Ausgang: Betroffener wegen unbefugter Benutzung einer geschützten Berufsbezeichnung zu Geldbuße verurteilt; Verfahrenskosten auferlegt
Abstrakte Rechtssätze
Die unbefugte Benutzung einer geschützten Berufsbezeichnung stellt eine Ordnungswidrigkeit dar, die nach den einschlägigen Vorschriften des BauKG mit einer Geldbuße geahndet werden kann.

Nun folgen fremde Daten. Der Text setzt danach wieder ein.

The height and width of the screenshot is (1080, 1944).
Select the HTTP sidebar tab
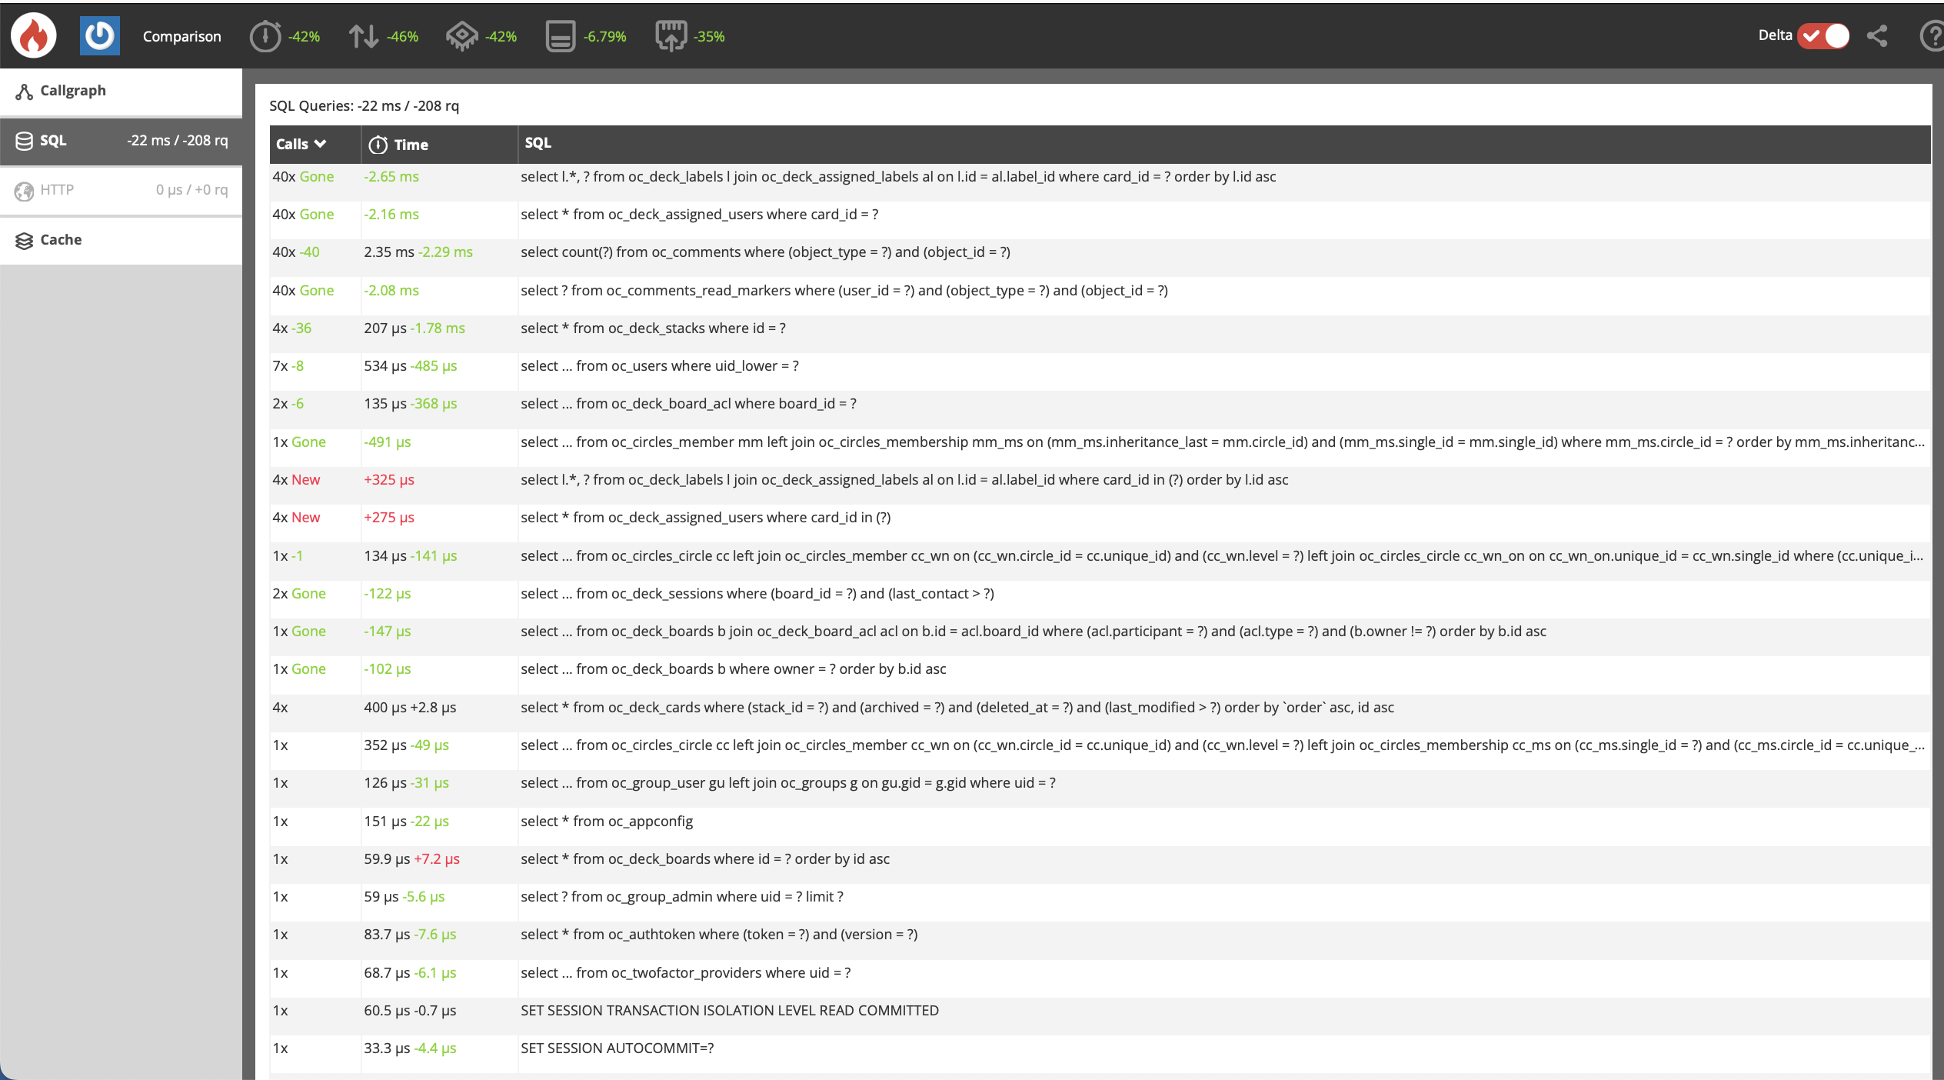pyautogui.click(x=57, y=190)
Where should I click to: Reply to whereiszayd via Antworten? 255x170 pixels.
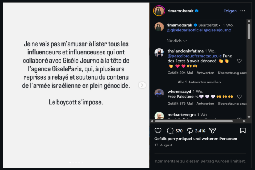tap(205, 104)
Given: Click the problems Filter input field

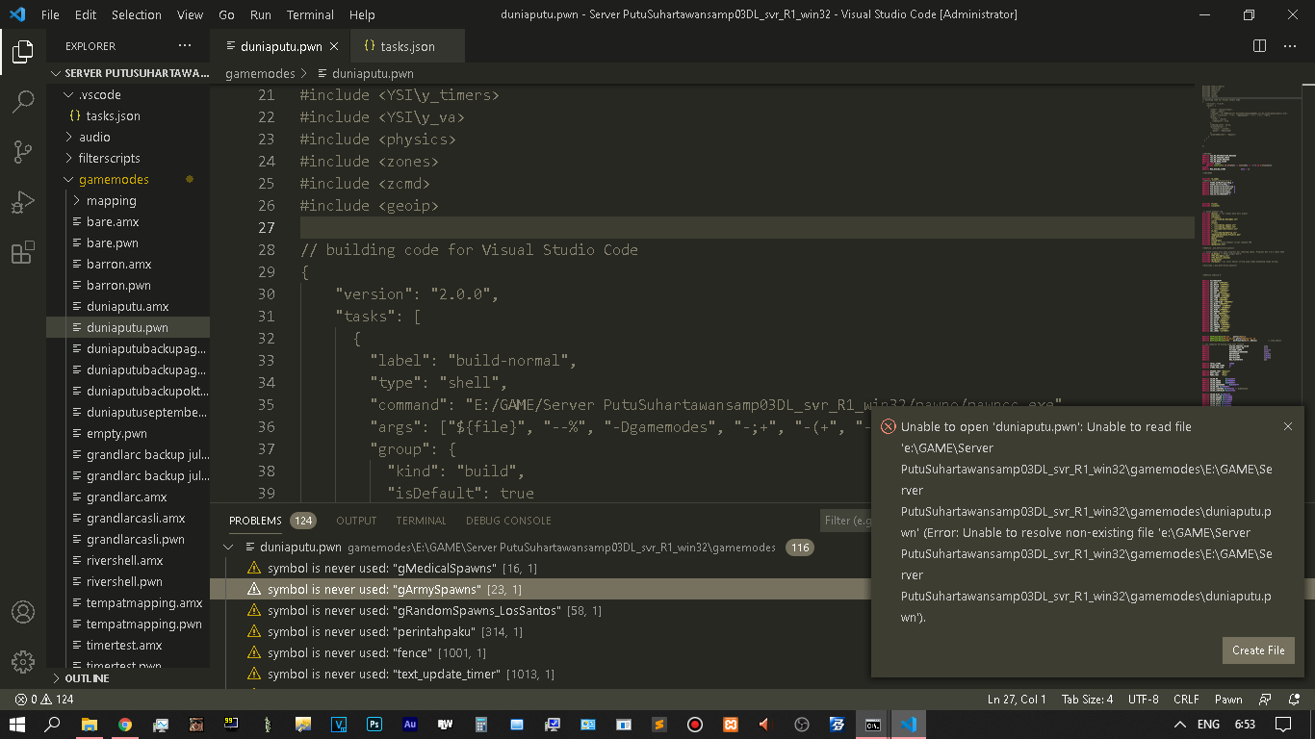Looking at the screenshot, I should pyautogui.click(x=847, y=520).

Zur Verurteilung genügt der Nachweis, dass die betroffene Person die geschützte Berufsbezeichnung getragen oder öffentlich verwendet hat, ohne die dafür erforderliche Befugnis.
Die Bemessung der Geldbuße richtet sich nach den Umständen des Einzelfalls; das Gericht kann im Rahmen des gesetzlichen Rahmens eine Geldbuße festsetzen.
Bei Verurteilung wegen einer Ordnungswidrigkeit trägt der Betroffene die Kosten des Verfahrens.
Tenor
hat das Amtsgericht Düsseldorf
- Abteilung für Bußgeldsachen -
in der Sitzung vom 13. April 2005,
an der teilgenommen haben:
Richter am Amtsgericht X
als Richter,
für R e c h t erkannt:
Der Betroffene wird wegen unbefugter Benutzung einer geschützten Berufsbezeichnung zu einer Geldbuße von 500,00 Euro verurteilt.
Der Betroffene trägt die Kosten des Verfahrens.